Lately I have been thinking about gravity. Not the scientific concept but the word-- how very grave so many things are in the world around me. I know that I've written a few blogs that have talked about the going getting tough, or about worry, and have ended those entries with some sort of sentiment about being more mindful or meditative or acknowledging a Human Sunrise. Today I don't have sunshiny answers, if I'm being totally honest with myself, which I said I would always be in this blogging venture. Instead I have questions-- with which I will end this entry. If anyone knows any of the answers, please advise.
The other day, a very dear friend of mine told me an absolutely horrific piece of news: her cousins- in- law (with whom my friend is very close) lost their 11- week old son. I don't know the details yet, but this very gloomily curious part of my brain always exhorts me to look up obituaries online any time I hear of a passing. I have no idea what seeing the obituary sates in me or even accomplishes, but I always feel a pull to see the story. And so today I googled the baby's name, and, bam, the obit instantly came up. When I clicked on it, the sweet child's smiling face was at the top of the screen. He looks like a typical infant-- endearing, gorgeous, loving and lovable, and just plain cheery. What an ironic juxtaposition-- this picture coupled with the dark news below it.
I can't get his beautiful image out of my head, nor can I release the idea of what his parents must be going through. I simply don't understand a world that allows such a thing to happen. I don't mean to insult anyone's religious sensibilities or faith, but how can these two parents in any way accept this death? How can they ever say, "God needed him"? Around the time of Newtown, I wrote about how things that we call "unthinkable" actually ARE thinkable-- we just don't want to imagine them. The pain is too sharp. But I tend to do this thing where I take other people's-- even strangers'-- worries or dealings upon myself and I obsess over how the people must be coping.

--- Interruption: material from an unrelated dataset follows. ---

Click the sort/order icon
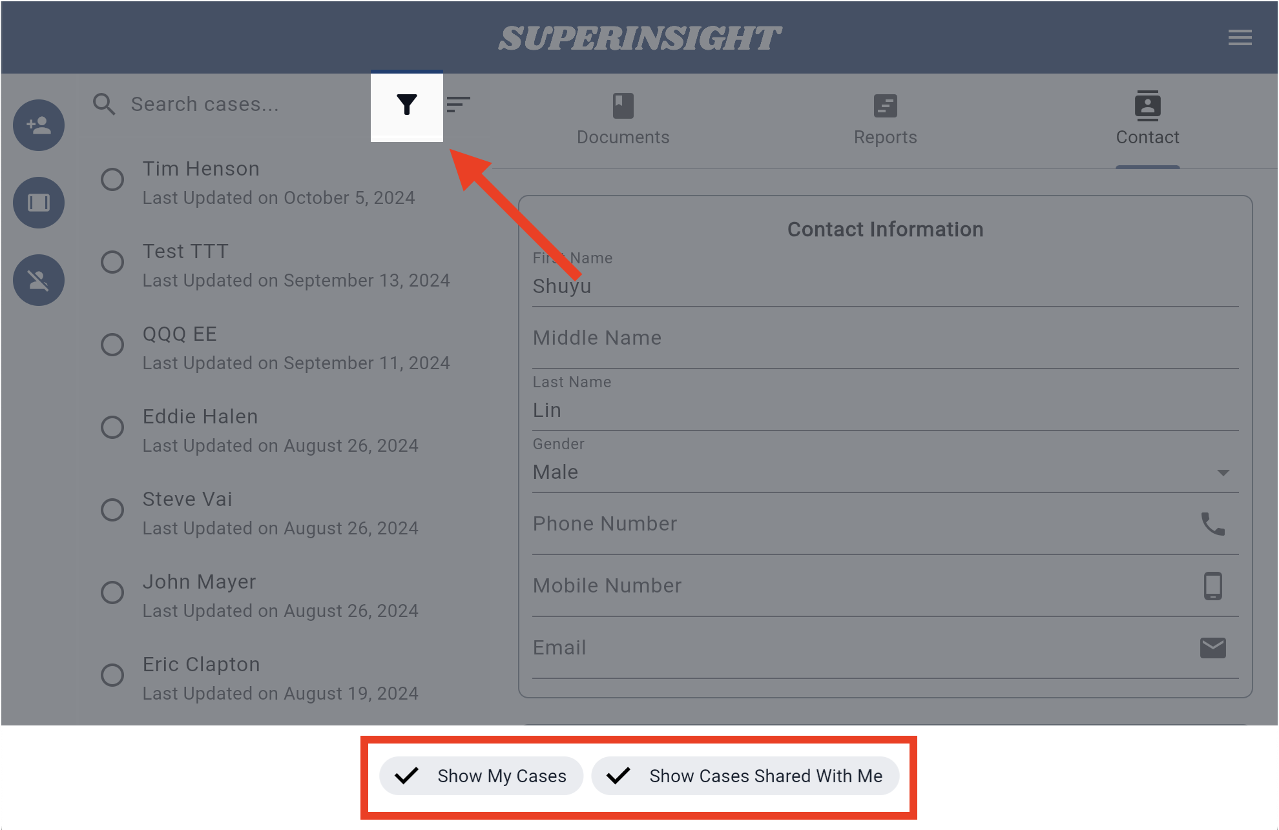The width and height of the screenshot is (1279, 830). click(459, 105)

News like this is jarring and horrific, but the news on the TV every night has nearly become ineffectual. It's so sad, so dismal every single night, that it's hard to react anymore. But somewhere, the family of the guy who was driving the car that collided with a dumptruck yesterday is grieving. And somewhere else, the loved ones of the tortured and murdered girl are bawling their eyes out too.

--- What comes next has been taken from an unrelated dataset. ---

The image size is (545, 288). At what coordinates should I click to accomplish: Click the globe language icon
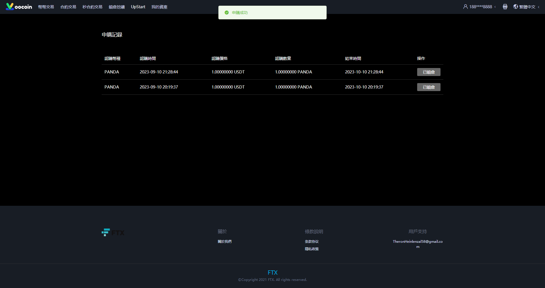[515, 7]
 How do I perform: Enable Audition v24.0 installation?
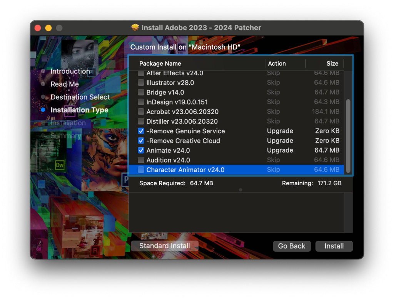tap(141, 160)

When I come to work, I like to think I can leave behind my sullen obsessions, but they're there, too. The nonverbal autistic boy down the hall who shrieks all day long, the colleague whose 36- year- old brother died last week of a rare Sarcoma, the front office receptionist with ovarian cancer. When you reach a certain age, and the invincibility complex disappears, you notice and breathe in every tragedy within a mile of you. And then you start to wonder how and when it will befall you. Maybe I shouldn't write in second- person point- of- view there, because maybe not everyone does all this. Maybe I have some sick neurosis.

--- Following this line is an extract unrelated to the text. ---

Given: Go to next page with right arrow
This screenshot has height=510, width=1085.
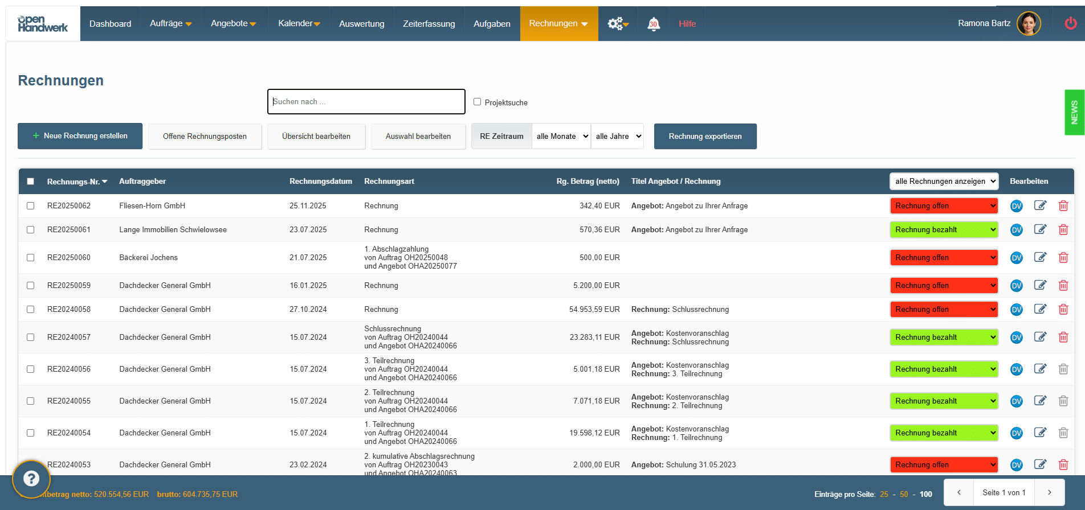Looking at the screenshot, I should click(1049, 493).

And while I'm being honest, on some days, my feelings get so desperate that I wonder why so many people keep going, keep having kids, keep at it-- when there is so damn much to lose. Now that I am a mom, there are types of loss that I know that, if I were to experience, I would not want to live any longer. I haven't really felt that way before and it's friggin' scary. Not only do I no longer have a bubble to live inside, but I don't even see bubbles in my adult radius.
I was reminded me of this whole facing- the- cruelties- of- life concept the other day when I was previewing an interview with Arthur Miller to show one of my classes, as they are reading Death of a Salesman. Miller expounds on the notion of life being sadness-- he says that "life IS catastrophe" ultimately. He wrote his works largely to expose his views of how average people cope when the worst happenings of humanity emerge in the lives of everyday folks. Miller's silver lining is that in between all the tragedy and the rubble from it, humans accomplish great things. Hmmm-- is this enough, dear Arthur? Argh, it still just sounds so forlorn.
So, I am not going to tie everything up in a neat bow today because I don't see the need. I don't have a way to do it anyway. When the gifts and wonderful things in life can so quickly and easily bring you your worst nightmare realized, how do we REALLY go through life cherishing people and keeping an optimistic perspective? Are there adults who see or hear awful news and compartmentalize it and then still say life is wonderful? I'd love to live in a more positive state of mind.. I just can't get there.
When for every great happening I witness in a month I can name four horrendous ones, how do you keep your eye on the great? It's true that youth is wasted on the young, because many of the kids I teach seem unfazed-- or, no, that's unfair-- they seem unscathed by other people's terrible events. I know it's the age they're at, but even all through my 20s I think I could do that compartmentalizing thing pretty well. Is this the curse of middle age? Living in fear?
I can't end an entry on that sentence-- I just can't. So I WILL say that I know that there is a lot of good in the world-- I do see it with my very eyes. The problem is that it's the good we so profoundly fear losing.